Curing the Curriculum
11 April 2011 , Aniha Brar

The Medical Council of India begins a major revision of medical education, the first in 60 years. The aim is for future doctors to gain more hands-on training

POINTS TO PONDER:
- A THEORETICAL APPROACH to teaching, with an emphasis on rote learning and little focus on clinical or practical training, has hit the quality of medical education in the country
- MCI PLANS TO RESTRUCTURE the MBBS course, work at increasing the poor doctor-population ratio and convert conventional education into competency-based modules
- A STEP HAS BEEN TAKEN BY MCI as second year students will now start ward visits and help in managing patients


 

AIIMS, AIPMT, AFMC, BHU-PMT, CMC, JIPMER, DUMET, PGI ... a cloud of acronyms casts a shadow over students when they decide to take the entrance exams for medical colleges. For most, these exams are the culmination of years of stress and study, with the odds stacked against them.

Since numbers often speak louder than words, here are some figures: the All-India Pre-Medical and Dental Test for filling up just 15% of the MBBS seats in India has an intake of about 2,500 students – chosen from over 200,000 applicants. The situation is tougher for those entering the world of postgraduate medicine, with the number of seats being roughly half of those available for undergraduate study. In a situation like this, clearing the exams becomes an end in itself and more than half the potential doctors in the country fall by the wayside, or leave for foreign colleges if possible.

But after the struggle and strife, what do students study when they finally get into medical colleges? What is the quality of education they receive and is it relevant to the medical needs of the country?

The Medical Council of India (MCI) has also taken a hard look at these questions and is busy trying to find the answers. By the end of March 2011, MCI intends to roll out a reformed curriculum which aims ‘to make undergraduate education competency-based, open and participatory’. In this atmosphere of self-assessment and improvement, academicians and leaders from the top medical colleges are warming up to the idea of reviving the curriculum.

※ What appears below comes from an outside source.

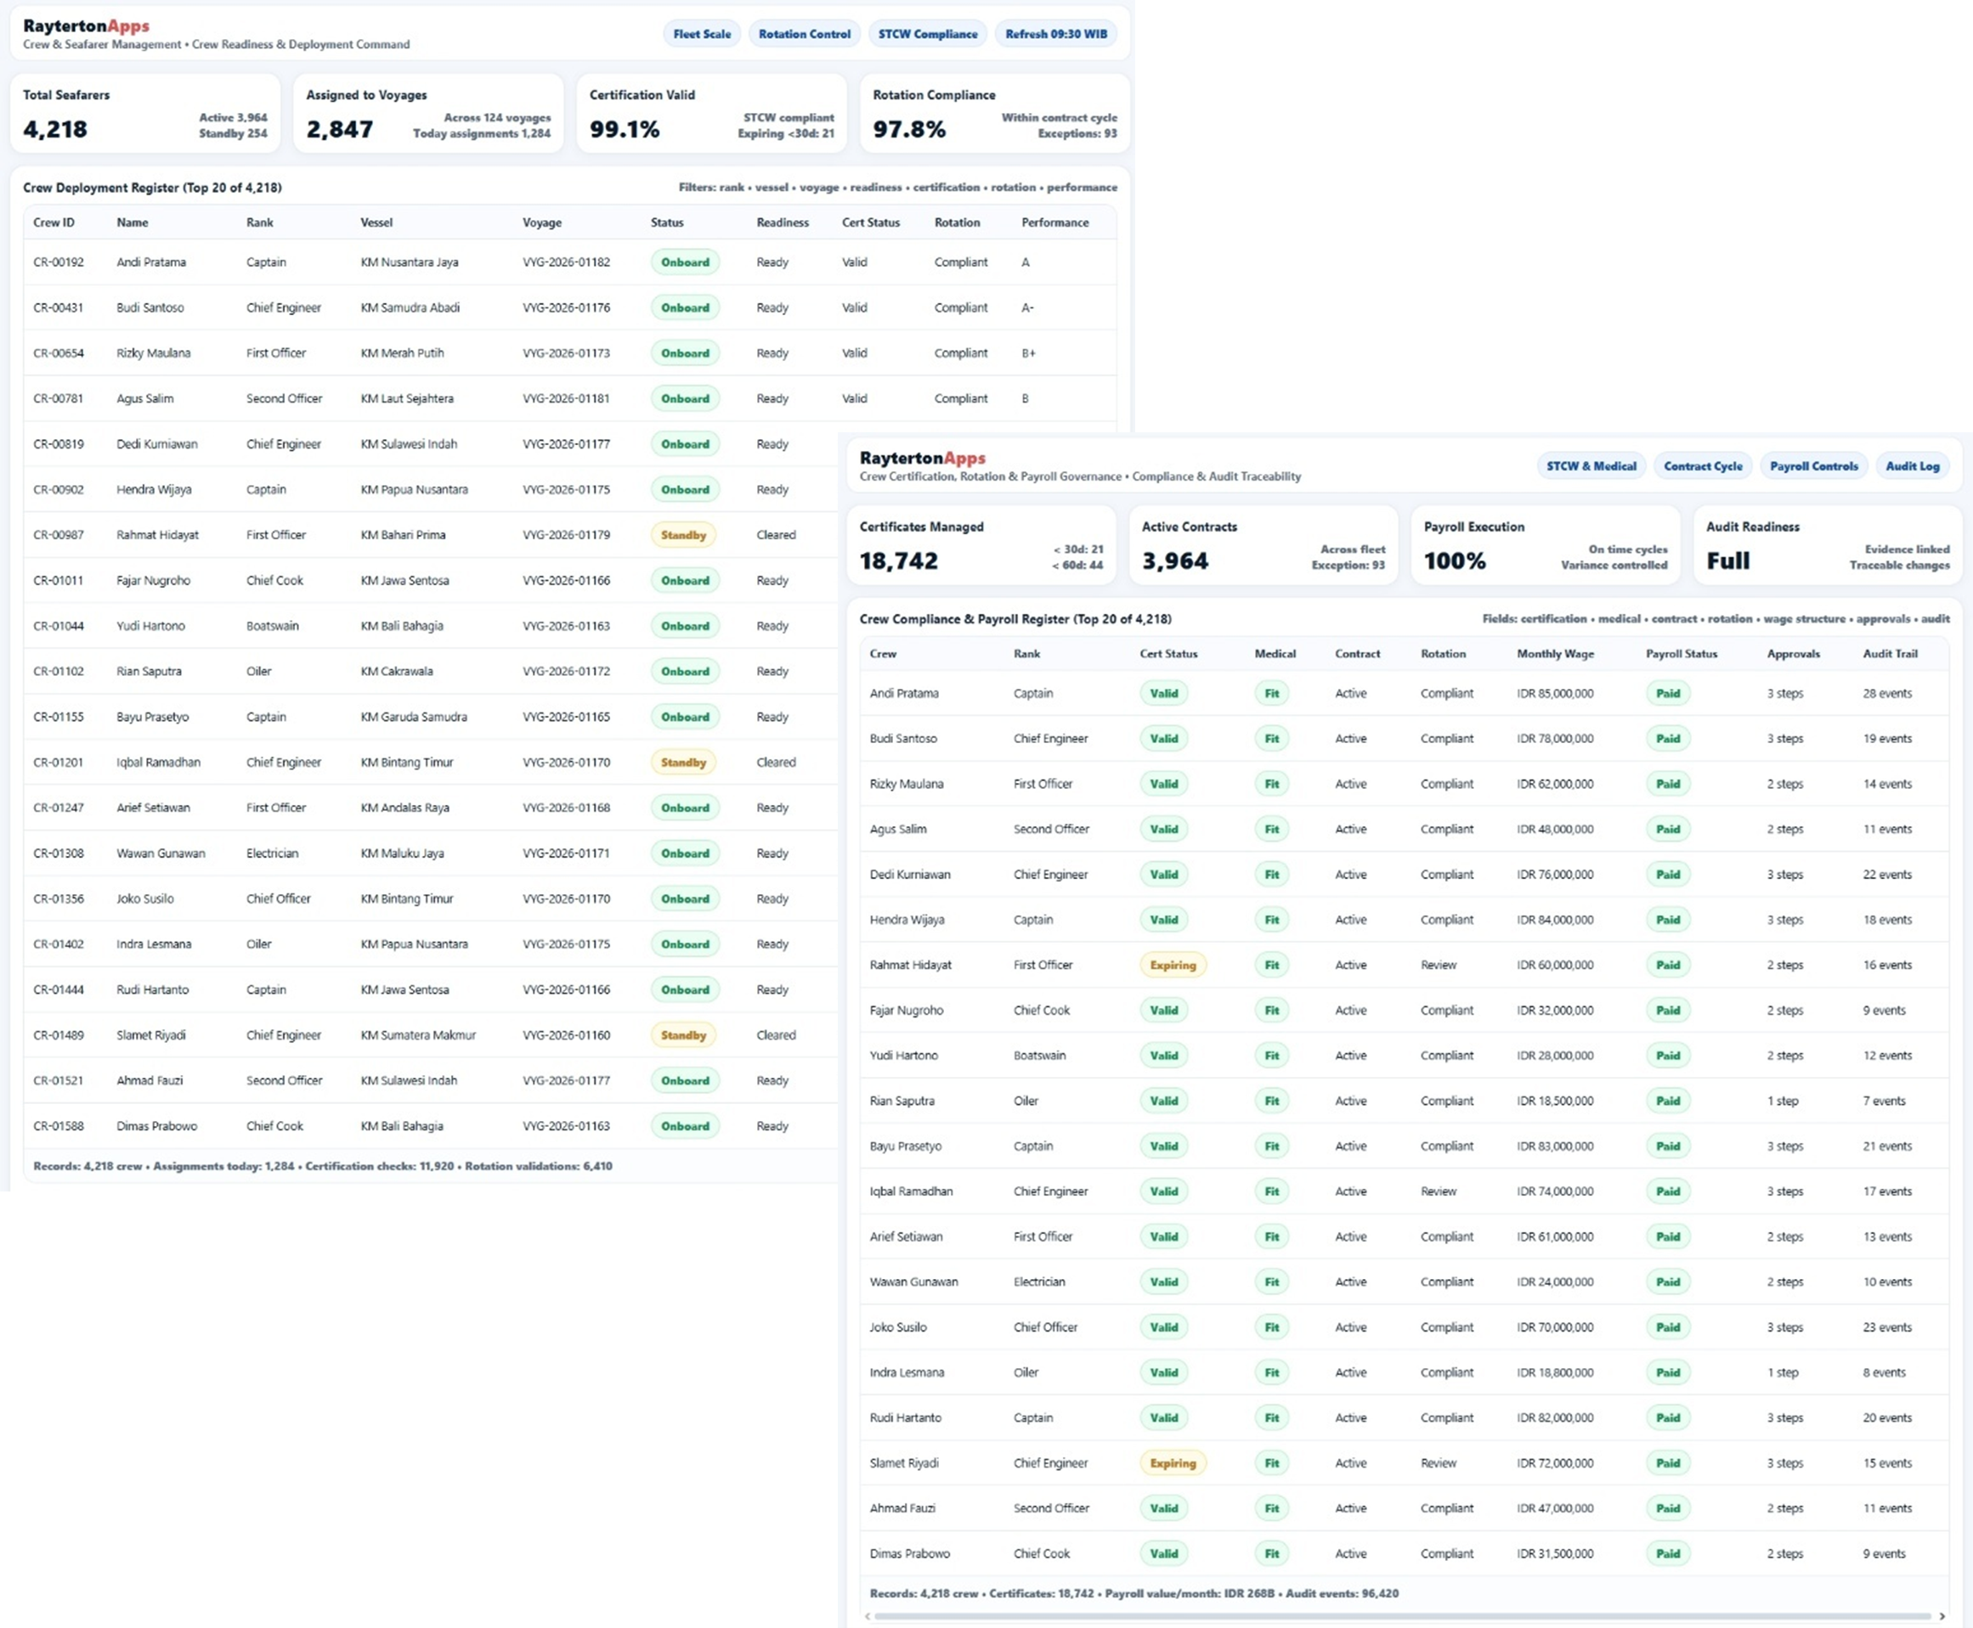The image size is (1973, 1628).
Task: Open the Rotation Control view
Action: pos(804,34)
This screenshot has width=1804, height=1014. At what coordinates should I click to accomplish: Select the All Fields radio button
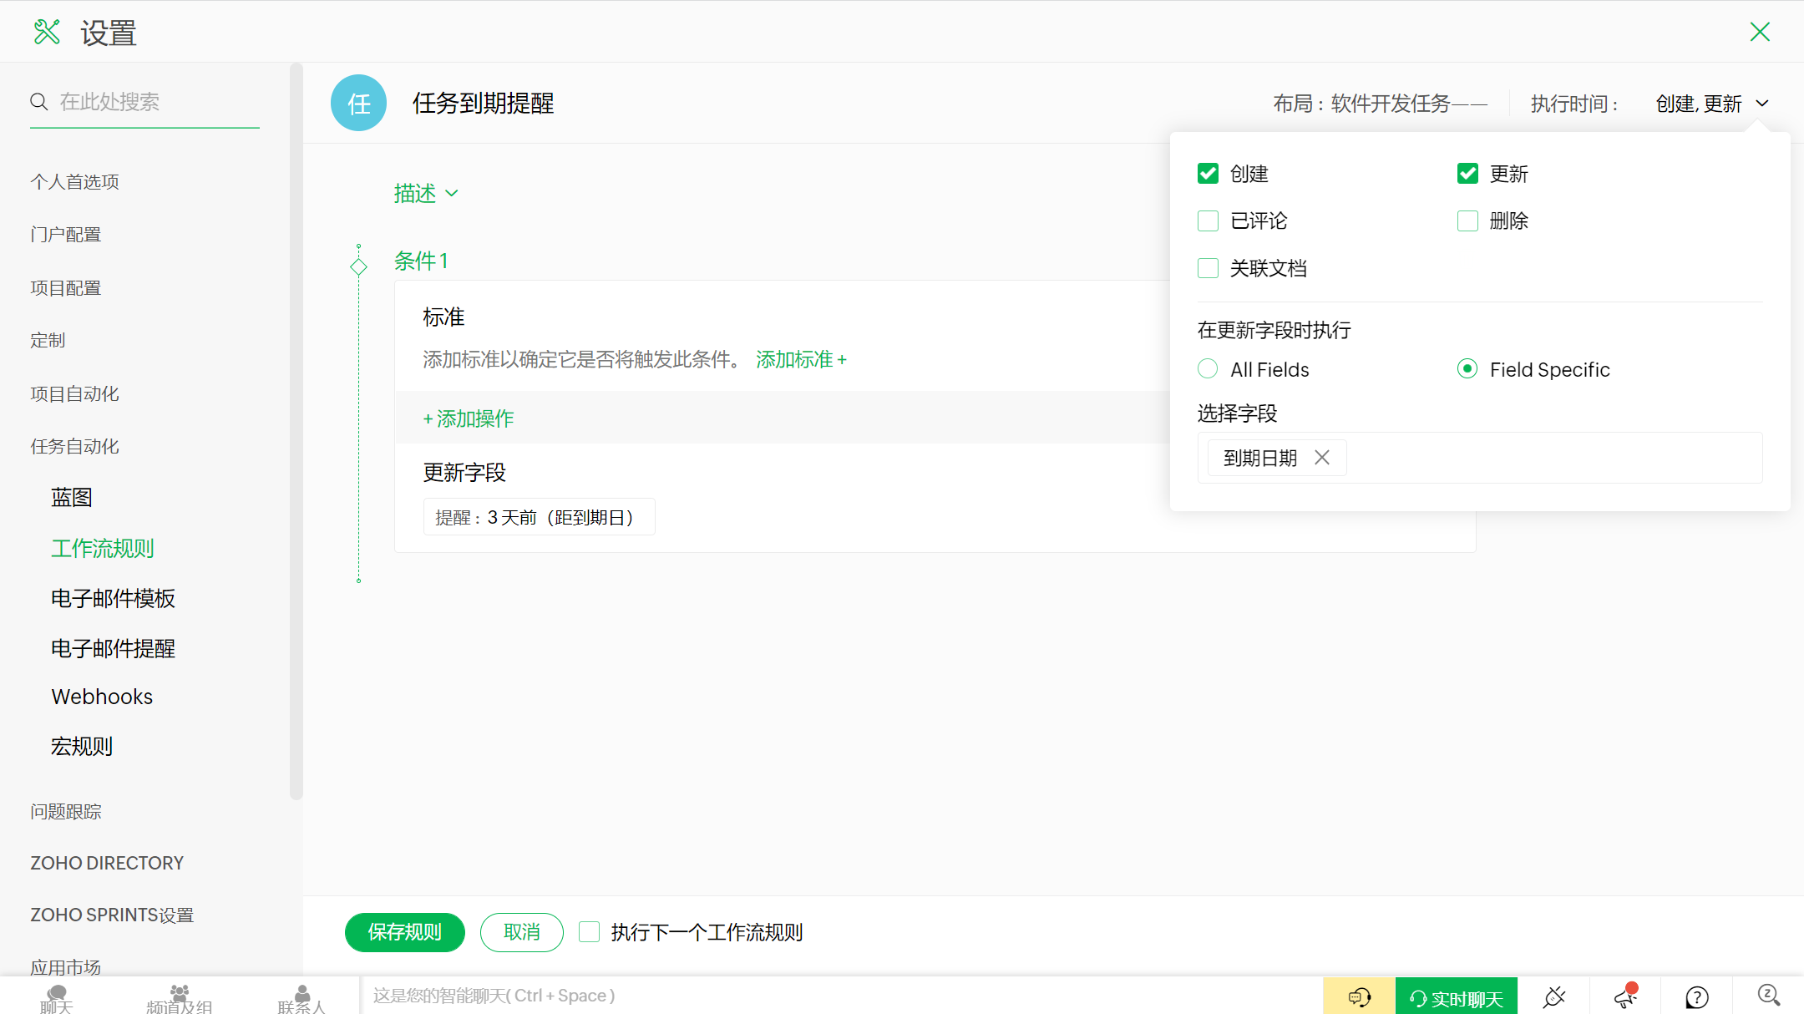point(1208,369)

Dr A.K. Agarwal, Dean of Maulana Azad Medical College (MAMC), says, “An MBBS in India should be able to look after the common elements of human suffering and should know when to refer and where. These common ailments vary in different regions of the world. He should also be equipped with basic skills to handle an emergency. While we are working to achieve this goal, it is important to know that we are imparting all this knowledge to students theoretically.”

This theoretical approach to teaching, with an emphasis on rote learning and knowledge rather than aptitude, is at the heart of the matter. At the entrance level, students are tested for their knowledge of the sciences and little else. Given the sheer number of applicants, testing aptitude and attitude through interviews may seem impractical, but there is also no attempt to include life skills or ethics in the test.

Professor S. Mahadevan, of the Jawaharlal Institute of Postgraduate Medical Education and Research (JIPMER), says, “If you have a good capacity for rote learning, you can come out with flying colours at the entry level. But we need to find out whether a candidate has an inquiring mind or is skilful. I don’t think we do any of those things.”